_ASSIGNED TASK_
Within the lines below, find those that hold the string "agent" and copy each one.

[Stored data]
————————

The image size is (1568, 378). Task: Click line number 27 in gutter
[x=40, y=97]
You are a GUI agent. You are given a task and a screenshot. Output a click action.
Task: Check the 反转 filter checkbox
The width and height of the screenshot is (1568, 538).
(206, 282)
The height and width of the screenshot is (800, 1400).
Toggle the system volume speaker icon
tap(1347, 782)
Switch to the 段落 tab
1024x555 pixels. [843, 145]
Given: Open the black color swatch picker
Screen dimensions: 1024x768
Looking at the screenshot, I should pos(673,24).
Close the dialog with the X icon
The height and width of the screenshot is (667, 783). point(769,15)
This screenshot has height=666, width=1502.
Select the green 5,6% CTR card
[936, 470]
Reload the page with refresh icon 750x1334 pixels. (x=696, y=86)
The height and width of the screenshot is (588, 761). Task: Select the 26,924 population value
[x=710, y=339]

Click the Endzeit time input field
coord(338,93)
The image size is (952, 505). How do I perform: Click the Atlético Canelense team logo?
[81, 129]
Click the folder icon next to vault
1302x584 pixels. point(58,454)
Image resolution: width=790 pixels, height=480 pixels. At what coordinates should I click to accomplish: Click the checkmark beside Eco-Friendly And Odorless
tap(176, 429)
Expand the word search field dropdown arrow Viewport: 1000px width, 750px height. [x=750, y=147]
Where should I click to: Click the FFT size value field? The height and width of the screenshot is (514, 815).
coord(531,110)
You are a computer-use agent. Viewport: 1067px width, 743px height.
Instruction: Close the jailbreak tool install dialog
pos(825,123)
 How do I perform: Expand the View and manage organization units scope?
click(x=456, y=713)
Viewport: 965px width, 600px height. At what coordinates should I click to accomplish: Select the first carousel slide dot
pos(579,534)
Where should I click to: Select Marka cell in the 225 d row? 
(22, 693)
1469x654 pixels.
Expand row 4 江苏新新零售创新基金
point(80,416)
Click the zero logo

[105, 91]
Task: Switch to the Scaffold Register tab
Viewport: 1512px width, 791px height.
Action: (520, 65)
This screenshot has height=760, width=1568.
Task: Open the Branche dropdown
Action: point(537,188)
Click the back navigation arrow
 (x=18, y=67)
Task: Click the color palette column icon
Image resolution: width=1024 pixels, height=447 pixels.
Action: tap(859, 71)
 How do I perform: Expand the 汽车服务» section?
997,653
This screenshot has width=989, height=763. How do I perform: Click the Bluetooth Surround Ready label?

————————

_FINISHED EXERCISE_
You are a GUI agent. You are given a task and a screenshot. Output a click action.
You are a computer-use agent. Viewport: 1067px width, 743px height.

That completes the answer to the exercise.